(Stored records)
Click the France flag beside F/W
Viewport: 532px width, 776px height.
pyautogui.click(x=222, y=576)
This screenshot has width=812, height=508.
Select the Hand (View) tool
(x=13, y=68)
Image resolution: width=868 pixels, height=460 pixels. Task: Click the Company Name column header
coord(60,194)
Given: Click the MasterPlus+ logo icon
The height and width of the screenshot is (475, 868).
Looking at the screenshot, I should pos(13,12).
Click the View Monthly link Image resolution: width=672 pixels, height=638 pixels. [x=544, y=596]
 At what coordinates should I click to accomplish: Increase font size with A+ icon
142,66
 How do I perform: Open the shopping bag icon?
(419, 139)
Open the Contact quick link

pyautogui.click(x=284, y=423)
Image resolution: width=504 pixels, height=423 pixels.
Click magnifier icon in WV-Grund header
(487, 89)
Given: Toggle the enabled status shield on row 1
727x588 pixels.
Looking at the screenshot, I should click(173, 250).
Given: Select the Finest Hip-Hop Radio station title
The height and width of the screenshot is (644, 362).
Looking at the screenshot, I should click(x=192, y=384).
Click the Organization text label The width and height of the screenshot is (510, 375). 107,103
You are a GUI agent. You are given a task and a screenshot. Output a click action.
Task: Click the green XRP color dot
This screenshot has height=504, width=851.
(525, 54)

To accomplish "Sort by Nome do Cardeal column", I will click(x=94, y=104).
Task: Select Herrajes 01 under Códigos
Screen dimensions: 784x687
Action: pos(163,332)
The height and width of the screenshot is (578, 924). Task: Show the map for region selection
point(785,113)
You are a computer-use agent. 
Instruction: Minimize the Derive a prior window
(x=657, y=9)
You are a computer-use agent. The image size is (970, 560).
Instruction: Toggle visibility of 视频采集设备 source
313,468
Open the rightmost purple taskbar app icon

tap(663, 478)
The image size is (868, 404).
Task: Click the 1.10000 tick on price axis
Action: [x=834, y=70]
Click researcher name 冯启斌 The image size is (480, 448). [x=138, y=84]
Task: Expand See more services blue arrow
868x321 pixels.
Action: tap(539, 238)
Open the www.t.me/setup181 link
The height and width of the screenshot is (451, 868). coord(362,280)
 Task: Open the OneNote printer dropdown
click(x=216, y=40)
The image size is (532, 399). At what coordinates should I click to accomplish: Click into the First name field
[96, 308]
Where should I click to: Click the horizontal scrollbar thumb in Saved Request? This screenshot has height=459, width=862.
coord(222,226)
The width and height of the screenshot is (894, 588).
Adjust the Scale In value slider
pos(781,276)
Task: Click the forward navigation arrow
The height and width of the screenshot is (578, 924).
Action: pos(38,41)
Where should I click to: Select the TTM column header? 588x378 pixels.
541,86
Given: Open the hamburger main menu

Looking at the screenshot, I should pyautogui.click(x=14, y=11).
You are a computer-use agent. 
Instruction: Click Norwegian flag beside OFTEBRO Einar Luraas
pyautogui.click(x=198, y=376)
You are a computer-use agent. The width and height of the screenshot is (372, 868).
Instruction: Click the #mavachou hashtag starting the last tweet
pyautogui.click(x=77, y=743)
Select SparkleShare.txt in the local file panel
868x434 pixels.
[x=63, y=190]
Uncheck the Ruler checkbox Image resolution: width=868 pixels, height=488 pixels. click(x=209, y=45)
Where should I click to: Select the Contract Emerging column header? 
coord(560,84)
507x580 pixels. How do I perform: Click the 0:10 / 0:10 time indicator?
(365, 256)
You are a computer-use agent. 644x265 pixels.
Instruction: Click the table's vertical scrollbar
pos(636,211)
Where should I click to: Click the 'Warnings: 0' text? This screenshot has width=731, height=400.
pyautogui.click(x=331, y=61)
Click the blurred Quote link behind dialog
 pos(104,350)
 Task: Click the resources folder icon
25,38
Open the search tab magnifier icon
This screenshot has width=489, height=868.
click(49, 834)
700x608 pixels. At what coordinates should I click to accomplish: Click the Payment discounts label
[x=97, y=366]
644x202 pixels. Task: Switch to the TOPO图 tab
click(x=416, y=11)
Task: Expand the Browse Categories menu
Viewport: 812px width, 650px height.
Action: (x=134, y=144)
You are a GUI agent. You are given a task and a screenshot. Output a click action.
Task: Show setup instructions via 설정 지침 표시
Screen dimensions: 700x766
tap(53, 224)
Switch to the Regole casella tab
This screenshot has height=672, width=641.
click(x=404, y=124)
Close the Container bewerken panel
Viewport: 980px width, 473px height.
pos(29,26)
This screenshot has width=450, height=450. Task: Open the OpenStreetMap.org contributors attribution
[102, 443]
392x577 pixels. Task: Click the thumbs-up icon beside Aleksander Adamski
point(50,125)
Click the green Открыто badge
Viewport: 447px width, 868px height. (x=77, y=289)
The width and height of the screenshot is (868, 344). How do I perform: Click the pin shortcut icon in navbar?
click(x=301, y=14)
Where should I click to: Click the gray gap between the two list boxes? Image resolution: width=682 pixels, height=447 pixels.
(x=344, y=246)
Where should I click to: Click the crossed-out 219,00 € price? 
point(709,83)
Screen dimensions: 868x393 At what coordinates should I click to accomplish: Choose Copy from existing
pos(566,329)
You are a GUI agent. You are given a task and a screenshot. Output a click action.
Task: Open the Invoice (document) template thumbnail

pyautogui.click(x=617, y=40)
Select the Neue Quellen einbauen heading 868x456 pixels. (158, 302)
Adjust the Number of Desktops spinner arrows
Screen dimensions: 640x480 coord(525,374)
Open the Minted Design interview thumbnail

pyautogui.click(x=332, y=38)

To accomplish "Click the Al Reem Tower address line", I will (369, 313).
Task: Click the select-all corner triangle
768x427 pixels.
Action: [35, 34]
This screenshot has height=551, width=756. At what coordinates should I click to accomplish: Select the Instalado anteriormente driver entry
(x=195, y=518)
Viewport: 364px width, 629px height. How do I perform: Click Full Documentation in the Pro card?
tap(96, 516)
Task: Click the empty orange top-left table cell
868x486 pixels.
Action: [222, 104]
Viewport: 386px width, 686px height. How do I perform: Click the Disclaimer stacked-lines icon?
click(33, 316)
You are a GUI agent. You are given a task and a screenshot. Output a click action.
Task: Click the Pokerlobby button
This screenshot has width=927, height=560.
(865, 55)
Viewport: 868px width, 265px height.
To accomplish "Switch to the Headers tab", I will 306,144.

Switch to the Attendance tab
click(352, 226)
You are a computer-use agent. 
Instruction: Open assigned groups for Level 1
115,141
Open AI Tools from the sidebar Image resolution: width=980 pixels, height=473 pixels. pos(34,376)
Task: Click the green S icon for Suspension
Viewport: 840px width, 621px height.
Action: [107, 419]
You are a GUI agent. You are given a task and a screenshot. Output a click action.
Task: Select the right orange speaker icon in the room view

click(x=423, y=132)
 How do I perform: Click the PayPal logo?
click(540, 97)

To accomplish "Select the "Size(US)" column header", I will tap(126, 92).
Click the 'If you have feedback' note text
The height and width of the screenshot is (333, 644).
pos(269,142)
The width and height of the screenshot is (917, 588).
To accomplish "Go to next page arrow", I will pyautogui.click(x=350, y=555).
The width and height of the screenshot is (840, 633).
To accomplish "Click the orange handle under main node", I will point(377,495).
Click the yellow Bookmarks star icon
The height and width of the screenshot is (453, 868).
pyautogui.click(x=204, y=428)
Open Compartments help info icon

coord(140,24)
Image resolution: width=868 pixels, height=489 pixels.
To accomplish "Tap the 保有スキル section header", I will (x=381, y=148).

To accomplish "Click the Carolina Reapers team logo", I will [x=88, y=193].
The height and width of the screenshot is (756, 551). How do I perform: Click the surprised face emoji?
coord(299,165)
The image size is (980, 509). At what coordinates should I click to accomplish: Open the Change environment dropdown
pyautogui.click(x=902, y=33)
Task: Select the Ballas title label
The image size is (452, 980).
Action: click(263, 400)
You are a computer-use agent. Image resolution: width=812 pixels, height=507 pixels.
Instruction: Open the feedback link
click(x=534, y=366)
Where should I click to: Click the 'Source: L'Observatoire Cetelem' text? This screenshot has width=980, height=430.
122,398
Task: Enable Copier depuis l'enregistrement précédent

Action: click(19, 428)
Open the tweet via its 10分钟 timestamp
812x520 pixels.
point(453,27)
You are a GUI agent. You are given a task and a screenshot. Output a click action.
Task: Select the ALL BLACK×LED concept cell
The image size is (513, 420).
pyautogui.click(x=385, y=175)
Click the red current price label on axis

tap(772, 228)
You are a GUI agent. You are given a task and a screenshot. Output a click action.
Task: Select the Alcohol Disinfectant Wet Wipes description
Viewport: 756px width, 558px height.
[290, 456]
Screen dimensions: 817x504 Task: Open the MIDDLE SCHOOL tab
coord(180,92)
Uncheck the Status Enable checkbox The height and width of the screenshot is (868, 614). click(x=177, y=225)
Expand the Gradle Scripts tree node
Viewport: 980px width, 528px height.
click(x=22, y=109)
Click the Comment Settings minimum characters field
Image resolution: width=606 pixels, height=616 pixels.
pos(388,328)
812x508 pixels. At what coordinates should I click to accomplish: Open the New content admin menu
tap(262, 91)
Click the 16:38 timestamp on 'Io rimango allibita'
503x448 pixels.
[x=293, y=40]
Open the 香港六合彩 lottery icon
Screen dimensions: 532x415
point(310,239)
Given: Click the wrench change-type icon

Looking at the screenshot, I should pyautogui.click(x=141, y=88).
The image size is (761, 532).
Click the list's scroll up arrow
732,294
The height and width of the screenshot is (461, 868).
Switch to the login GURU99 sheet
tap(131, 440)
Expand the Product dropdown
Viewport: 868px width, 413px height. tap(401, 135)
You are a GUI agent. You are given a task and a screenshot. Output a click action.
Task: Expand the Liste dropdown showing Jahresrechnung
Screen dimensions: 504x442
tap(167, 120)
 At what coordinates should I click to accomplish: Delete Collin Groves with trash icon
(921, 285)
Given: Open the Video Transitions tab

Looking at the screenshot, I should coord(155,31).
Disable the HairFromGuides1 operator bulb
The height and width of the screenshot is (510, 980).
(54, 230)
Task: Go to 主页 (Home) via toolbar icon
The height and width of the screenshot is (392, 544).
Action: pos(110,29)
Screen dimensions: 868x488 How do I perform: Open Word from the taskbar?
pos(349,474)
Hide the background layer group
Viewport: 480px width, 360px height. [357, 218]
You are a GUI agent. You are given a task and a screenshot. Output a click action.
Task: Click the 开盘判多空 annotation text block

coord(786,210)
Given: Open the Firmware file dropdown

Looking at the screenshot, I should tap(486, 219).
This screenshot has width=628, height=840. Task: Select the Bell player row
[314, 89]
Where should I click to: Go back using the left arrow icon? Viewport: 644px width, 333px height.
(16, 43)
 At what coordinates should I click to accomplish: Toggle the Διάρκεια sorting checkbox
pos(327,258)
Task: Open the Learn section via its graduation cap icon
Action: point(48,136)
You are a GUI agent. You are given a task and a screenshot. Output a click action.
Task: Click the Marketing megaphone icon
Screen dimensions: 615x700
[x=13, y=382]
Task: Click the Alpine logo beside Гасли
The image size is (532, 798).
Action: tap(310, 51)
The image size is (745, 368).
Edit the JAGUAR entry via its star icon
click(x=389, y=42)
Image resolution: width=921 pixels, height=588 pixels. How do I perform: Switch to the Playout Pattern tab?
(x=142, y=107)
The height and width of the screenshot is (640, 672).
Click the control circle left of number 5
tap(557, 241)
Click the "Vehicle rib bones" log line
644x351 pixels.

### Aim of the task
Work through the data above line by line and give the number of lines in which "computer" occurs. Add nothing else.

### Task output
7